- _The problem_
Please repeat the entries from the line containing "This screenshot has" through the end of the entries, word for word and leaving out the pictures.

- _Stored data_

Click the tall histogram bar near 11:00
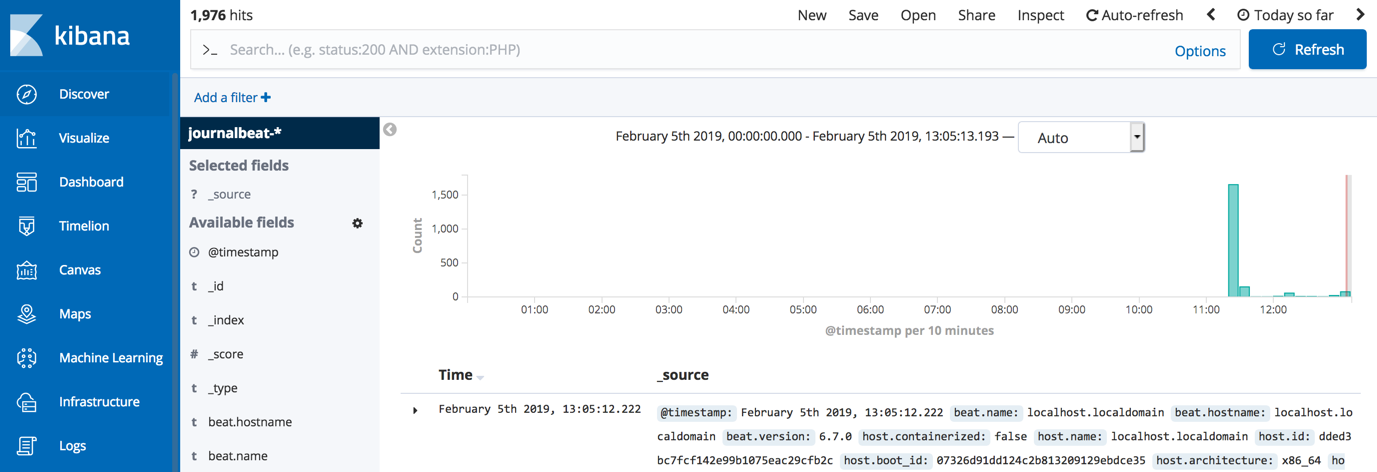Viewport: 1377px width, 472px height. click(1233, 240)
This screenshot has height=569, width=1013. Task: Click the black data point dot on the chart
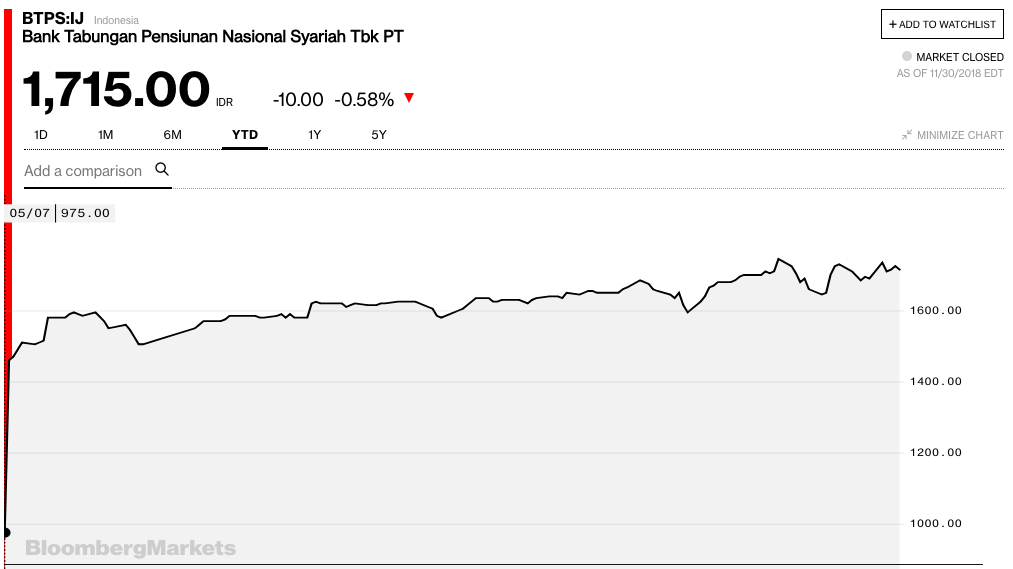7,532
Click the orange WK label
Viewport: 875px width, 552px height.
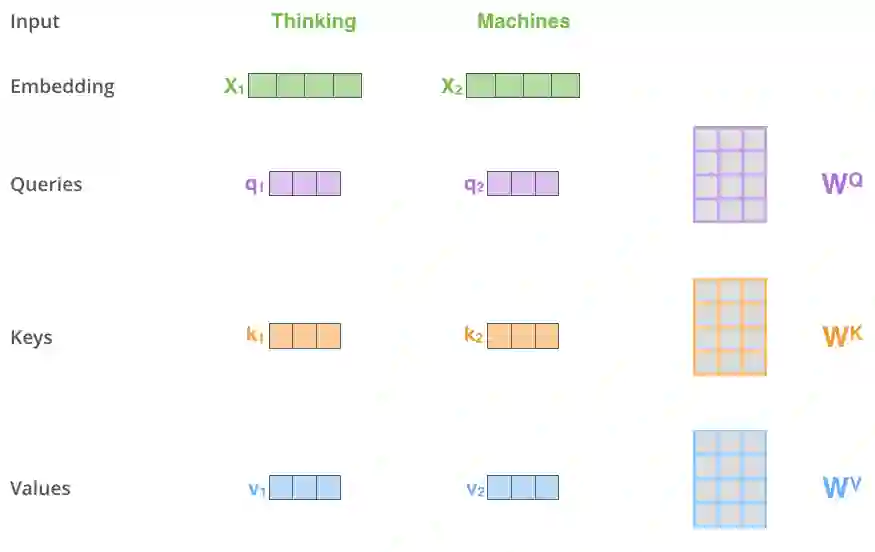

- _Response below_
This screenshot has height=569, width=1013. Task: Click the black data point dot on the chart
7,532
Click the orange WK label
Viewport: 875px width, 552px height.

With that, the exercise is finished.